8.8 main.go — Entry Point

package main

import (
	"flag"
	"fmt"
	"log"
	"os"
	"os/signal"
	"strings"
	"syscall"
	"time"

	raft "github.com/yourusername/raft-demo"
)

func main() {
	var (
		id          = flag.Int("id", 1, "Server ID")
		address     = flag.String("addr", ":8001", "Server address")
		peersFlag   = flag.String("peers", "", "Comma-separated peer addresses (id:addr,...)")
		storagePath = flag.String("storage", "", "Path prefix for persistent storage")
	)
	flag.Parse()

	// Parse peers
	peers := parsePeers(*peersFlag)

	// Build config (all peers including self)
	allPeers := append(peers, raft.PeerConfig{ID: *id, Address: "http://" + *address})

	config := raft.Config{
		ID:              *id,
		Peers:           allPeers,
		ElectionTimeout: 150 * time.Millisecond,
		HeartbeatTick:   50 * time.Millisecond,
		StoragePath:     fmt.Sprintf("%s/node-%d", *storagePath, *id),
	}

	if config.StoragePath != "/" {
		if err := os.MkdirAll(fmt.Sprintf("%s", *storagePath), 0755); err != nil {
			log.Fatalf("creating storage directory: %v", err)
		}
	}

	// Create commit channel
	commitCh := make(chan raft.CommitEntry, 100)

	// Create Raft node
	raftNode, err := raft.NewRaft(config, commitCh)
	if err != nil {
		log.Fatalf("creating raft node: %v", err)
	}

	// Create KV store
	kvStore := raft.NewKVStore(raftNode, commitCh)

	// Create and start HTTP server
	server := raft.NewServer(*id, *address, raftNode, kvStore)

	// Graceful shutdown
	sigCh := make(chan os.Signal, 1)
	signal.Notify(sigCh, syscall.SIGINT, syscall.SIGTERM)

	go func() {
		<-sigCh
		fmt.Println("\nShutting down...")
		raftNode.Stop()
		os.Exit(0)
	}()

	log.Fatalf("Server error: %v", server.Start())
}

// parsePeers parses a comma-separated list of "id:address" peer configs.
// Example: "2:http://localhost:8002,3:http://localhost:8003"

# [Prompt 1]
In the main.go listing, what election timeout does the configuration set?
# [Prompt 2]
Set down the part of the main.go listing that begins at the words "if err != nil" and stops after "signal.Notify(sigCh, syscall.SIGINT, syscall.SIGTERM)".

# [Data records]
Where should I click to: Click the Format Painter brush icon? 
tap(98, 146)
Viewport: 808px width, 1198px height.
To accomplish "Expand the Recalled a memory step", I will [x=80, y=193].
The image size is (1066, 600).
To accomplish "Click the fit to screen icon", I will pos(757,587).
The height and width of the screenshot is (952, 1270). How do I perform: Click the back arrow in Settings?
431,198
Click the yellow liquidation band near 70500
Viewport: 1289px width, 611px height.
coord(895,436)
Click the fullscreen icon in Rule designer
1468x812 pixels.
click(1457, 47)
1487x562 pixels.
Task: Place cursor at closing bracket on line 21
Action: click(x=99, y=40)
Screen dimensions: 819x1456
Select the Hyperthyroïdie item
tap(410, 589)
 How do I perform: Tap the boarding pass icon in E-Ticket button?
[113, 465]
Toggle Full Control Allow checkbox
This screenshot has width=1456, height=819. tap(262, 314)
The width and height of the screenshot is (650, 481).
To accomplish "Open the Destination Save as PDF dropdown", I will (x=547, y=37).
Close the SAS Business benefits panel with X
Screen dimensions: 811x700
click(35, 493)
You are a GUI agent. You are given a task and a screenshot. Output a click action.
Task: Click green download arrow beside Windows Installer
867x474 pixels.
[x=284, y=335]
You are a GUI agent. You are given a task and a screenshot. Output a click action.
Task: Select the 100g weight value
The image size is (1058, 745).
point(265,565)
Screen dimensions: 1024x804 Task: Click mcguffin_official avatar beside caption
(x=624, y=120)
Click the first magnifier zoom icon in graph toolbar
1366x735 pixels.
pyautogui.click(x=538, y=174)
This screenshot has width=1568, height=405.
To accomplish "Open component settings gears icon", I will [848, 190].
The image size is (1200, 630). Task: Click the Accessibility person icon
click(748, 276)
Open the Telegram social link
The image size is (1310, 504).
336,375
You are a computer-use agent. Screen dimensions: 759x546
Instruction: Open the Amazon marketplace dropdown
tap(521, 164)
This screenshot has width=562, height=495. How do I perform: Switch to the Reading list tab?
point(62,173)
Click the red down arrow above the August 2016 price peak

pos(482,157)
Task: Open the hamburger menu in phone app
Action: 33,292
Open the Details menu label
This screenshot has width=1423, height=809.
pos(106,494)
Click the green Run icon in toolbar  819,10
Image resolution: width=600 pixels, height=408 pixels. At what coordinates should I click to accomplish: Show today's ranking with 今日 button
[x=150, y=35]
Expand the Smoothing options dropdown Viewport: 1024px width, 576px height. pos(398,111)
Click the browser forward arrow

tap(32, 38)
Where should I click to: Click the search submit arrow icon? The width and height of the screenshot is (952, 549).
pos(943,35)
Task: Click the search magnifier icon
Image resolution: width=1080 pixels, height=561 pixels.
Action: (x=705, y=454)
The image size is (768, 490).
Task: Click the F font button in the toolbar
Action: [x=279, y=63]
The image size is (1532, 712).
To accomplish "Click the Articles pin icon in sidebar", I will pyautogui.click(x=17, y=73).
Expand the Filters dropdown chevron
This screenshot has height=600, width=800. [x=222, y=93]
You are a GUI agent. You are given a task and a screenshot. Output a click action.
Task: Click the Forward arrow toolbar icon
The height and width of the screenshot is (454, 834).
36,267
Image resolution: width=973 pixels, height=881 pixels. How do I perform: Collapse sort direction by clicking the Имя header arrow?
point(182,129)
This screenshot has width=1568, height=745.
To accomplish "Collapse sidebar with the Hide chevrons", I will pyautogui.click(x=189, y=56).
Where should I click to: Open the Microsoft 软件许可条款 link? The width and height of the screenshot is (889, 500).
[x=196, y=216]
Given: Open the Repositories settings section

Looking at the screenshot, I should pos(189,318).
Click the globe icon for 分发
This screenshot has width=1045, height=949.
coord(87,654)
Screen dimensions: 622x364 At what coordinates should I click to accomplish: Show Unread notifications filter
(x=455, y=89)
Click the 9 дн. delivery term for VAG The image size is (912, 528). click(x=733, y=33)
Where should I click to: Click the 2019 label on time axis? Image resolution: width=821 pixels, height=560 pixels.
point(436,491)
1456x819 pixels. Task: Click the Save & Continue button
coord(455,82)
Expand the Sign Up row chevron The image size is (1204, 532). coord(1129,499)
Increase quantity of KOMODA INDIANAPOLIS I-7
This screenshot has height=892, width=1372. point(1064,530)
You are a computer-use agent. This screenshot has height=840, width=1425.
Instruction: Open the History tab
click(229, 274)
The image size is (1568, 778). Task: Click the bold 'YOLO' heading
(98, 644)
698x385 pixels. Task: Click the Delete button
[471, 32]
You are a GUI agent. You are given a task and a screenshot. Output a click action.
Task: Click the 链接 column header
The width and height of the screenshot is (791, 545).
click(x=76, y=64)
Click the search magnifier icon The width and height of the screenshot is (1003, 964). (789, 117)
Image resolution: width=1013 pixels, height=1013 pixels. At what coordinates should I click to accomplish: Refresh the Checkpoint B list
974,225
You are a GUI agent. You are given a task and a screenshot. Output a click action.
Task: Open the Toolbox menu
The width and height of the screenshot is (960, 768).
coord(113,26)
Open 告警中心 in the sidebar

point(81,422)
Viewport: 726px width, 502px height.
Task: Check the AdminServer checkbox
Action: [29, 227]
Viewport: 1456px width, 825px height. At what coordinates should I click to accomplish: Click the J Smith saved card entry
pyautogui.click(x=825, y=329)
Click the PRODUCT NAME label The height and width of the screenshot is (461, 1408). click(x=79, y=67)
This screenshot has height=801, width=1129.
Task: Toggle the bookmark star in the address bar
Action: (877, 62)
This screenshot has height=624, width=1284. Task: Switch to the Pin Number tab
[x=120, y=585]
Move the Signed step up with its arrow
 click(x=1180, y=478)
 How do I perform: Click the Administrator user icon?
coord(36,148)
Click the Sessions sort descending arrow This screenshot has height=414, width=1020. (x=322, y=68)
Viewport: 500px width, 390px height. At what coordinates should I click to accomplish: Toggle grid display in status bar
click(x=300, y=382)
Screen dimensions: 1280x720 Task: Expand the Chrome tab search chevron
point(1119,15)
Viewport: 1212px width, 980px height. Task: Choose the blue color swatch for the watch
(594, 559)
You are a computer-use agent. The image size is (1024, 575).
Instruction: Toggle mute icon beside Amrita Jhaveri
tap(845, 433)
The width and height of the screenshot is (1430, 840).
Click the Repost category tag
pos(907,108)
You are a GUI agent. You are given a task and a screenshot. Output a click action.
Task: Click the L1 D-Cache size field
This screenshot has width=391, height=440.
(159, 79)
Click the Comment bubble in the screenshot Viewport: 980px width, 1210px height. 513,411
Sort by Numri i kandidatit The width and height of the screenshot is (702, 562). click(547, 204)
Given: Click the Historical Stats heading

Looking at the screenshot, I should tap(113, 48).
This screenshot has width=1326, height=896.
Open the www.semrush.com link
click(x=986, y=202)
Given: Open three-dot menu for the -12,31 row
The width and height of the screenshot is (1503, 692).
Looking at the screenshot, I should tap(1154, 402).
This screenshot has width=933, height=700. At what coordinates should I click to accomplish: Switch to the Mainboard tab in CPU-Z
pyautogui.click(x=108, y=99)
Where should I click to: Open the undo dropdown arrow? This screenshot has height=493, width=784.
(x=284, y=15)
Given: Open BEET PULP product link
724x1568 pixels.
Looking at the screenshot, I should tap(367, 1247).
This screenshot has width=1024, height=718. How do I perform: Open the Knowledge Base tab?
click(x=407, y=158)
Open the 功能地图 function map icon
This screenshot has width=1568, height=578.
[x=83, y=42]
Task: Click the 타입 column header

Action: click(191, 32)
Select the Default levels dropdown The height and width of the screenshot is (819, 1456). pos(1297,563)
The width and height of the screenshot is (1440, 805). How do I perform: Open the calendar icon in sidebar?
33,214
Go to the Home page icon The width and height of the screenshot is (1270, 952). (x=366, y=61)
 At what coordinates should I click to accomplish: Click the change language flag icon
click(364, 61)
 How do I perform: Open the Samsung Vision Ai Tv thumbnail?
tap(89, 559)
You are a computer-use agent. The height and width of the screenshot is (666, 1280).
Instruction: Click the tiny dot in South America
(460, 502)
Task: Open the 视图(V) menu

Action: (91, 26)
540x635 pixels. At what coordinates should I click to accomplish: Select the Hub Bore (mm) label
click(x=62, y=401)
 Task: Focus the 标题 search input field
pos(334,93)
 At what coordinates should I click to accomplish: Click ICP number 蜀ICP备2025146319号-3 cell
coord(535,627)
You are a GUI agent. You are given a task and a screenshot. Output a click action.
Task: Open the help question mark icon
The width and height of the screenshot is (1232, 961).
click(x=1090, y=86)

# [Exercise response 1]
150 milliseconds (`150 * time.Millisecond`).

# [Exercise response 2]
if err != nil {
		log.Fatalf("creating raft node: %v", err)
	}

	// Create KV store
	kvStore := raft.NewKVStore(raftNode, commitCh)

	// Create and start HTTP server
	server := raft.NewServer(*id, *address, raftNode, kvStore)

	// Graceful shutdown
	sigCh := make(chan os.Signal, 1)
	signal.Notify(sigCh, syscall.SIGINT, syscall.SIGTERM)